◆ **BRIEF**:
Begin your copy at the line that holds "You are a computer-use agent." and carry it through the final line of the data, writing out each line exactly and omitting pictures.

(Saved entries)
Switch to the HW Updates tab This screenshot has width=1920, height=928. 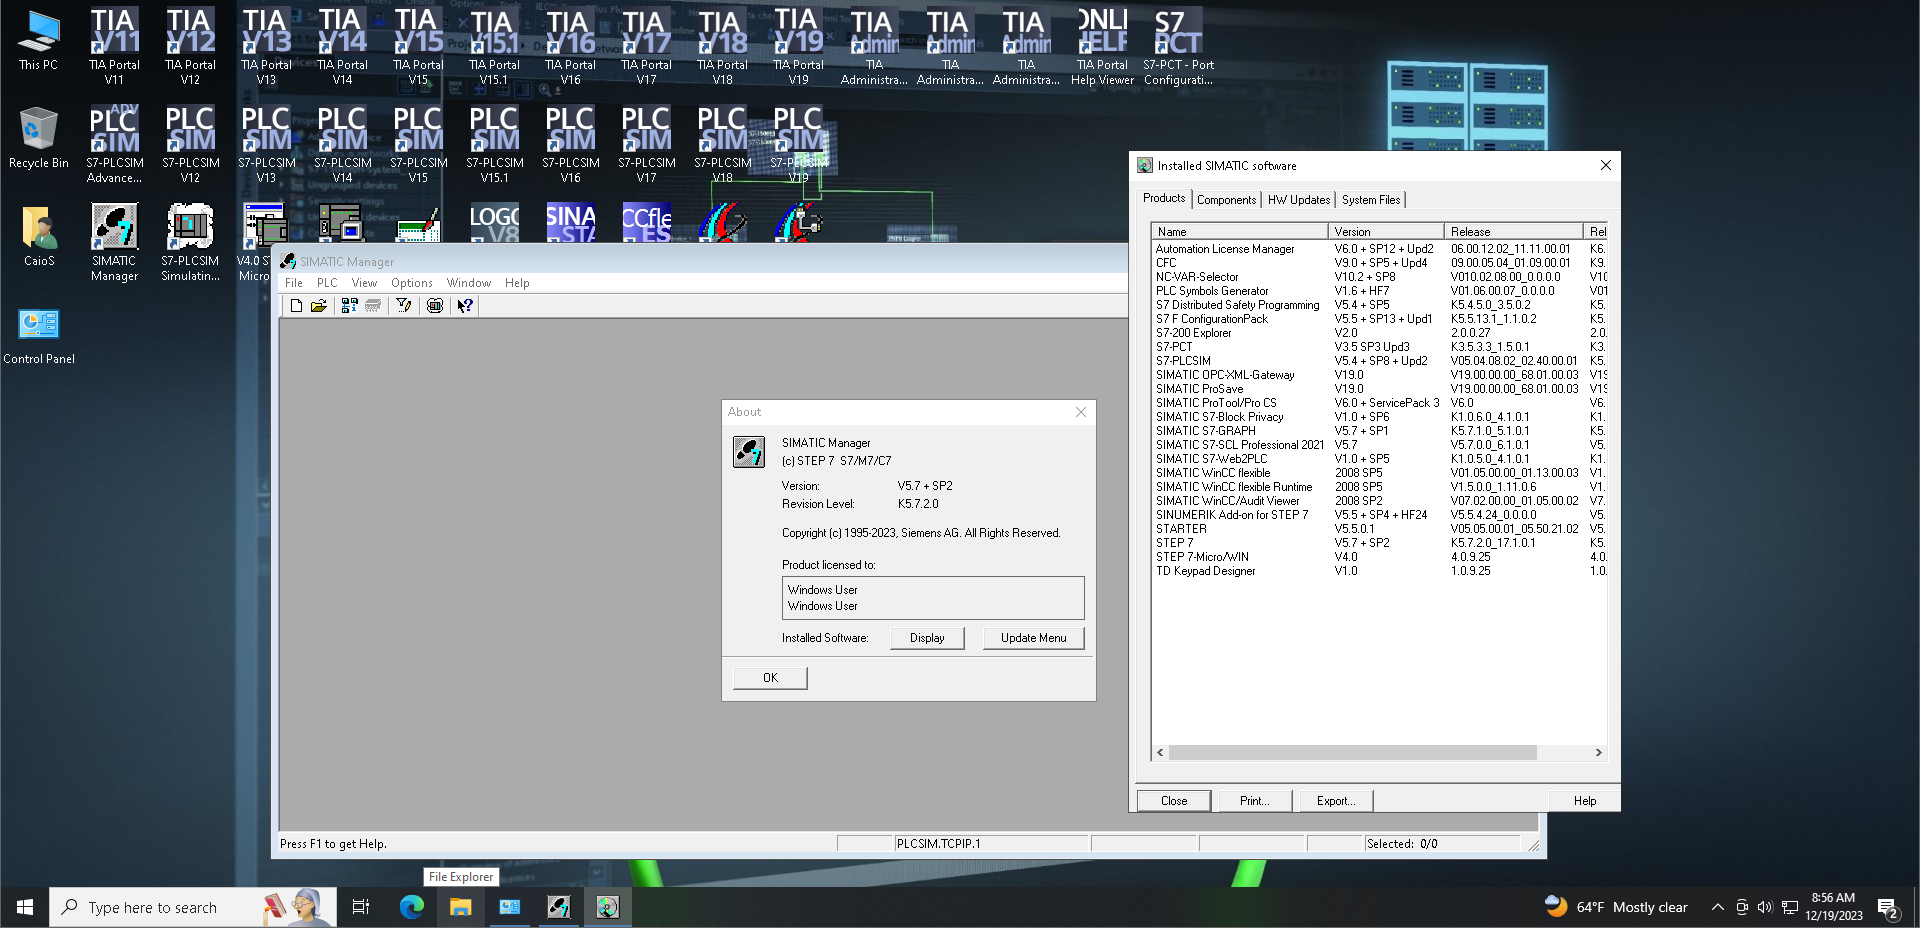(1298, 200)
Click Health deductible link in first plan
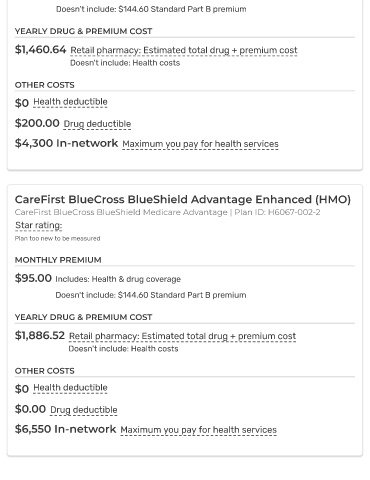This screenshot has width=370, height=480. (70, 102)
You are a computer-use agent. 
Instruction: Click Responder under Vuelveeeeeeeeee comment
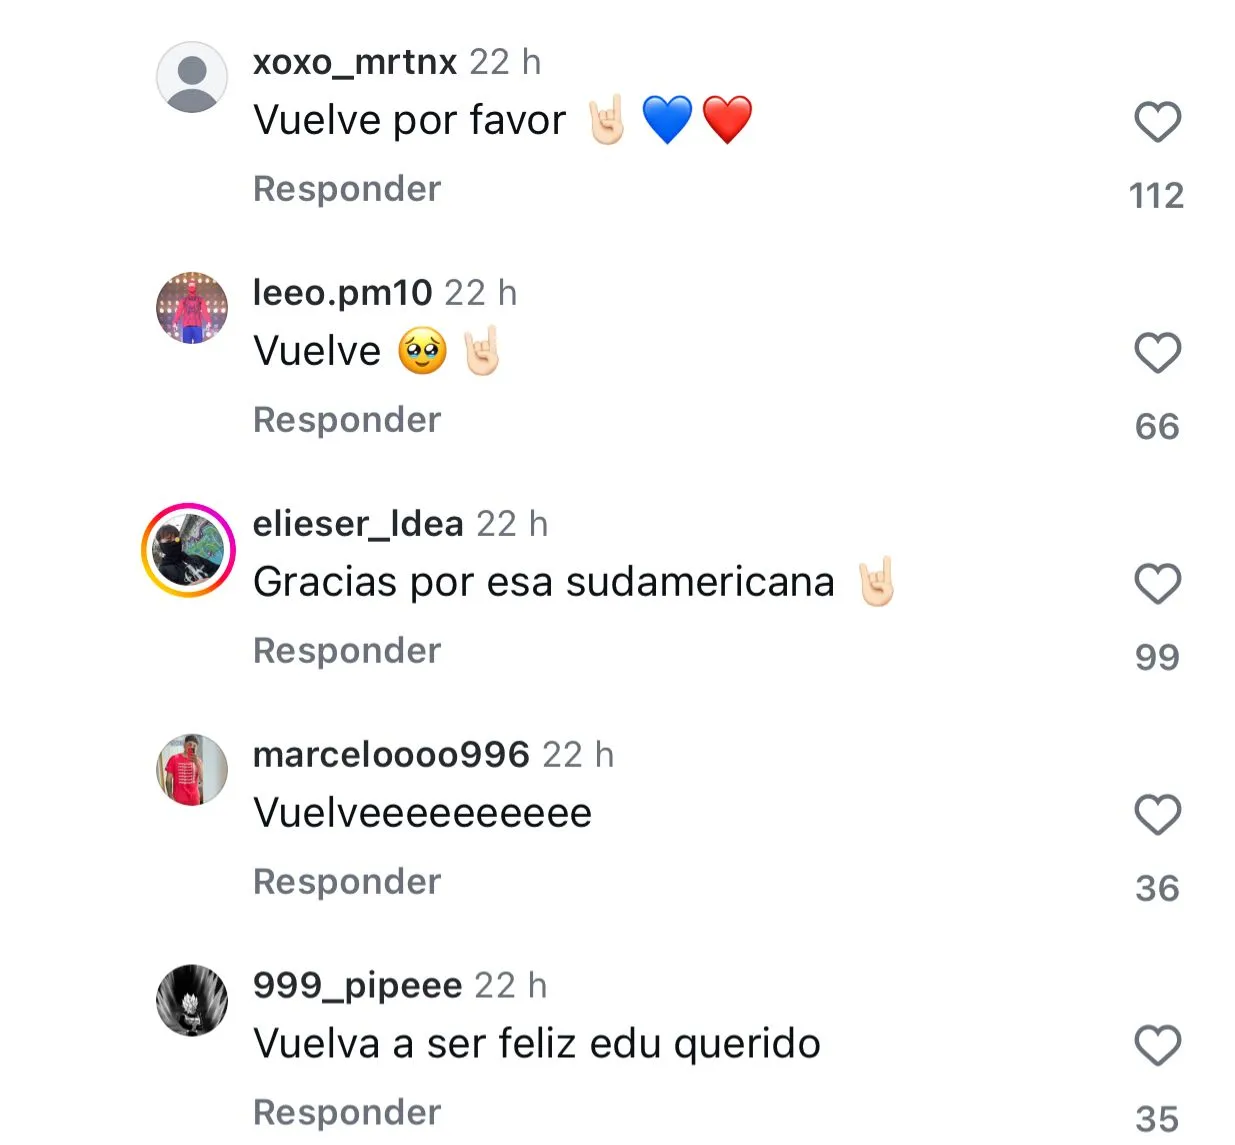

◆ **RESULT FOR THIS TASK**:
You are a computer-use agent. 
Instruction: Click Responder under Vuelveeeeeeeeee comment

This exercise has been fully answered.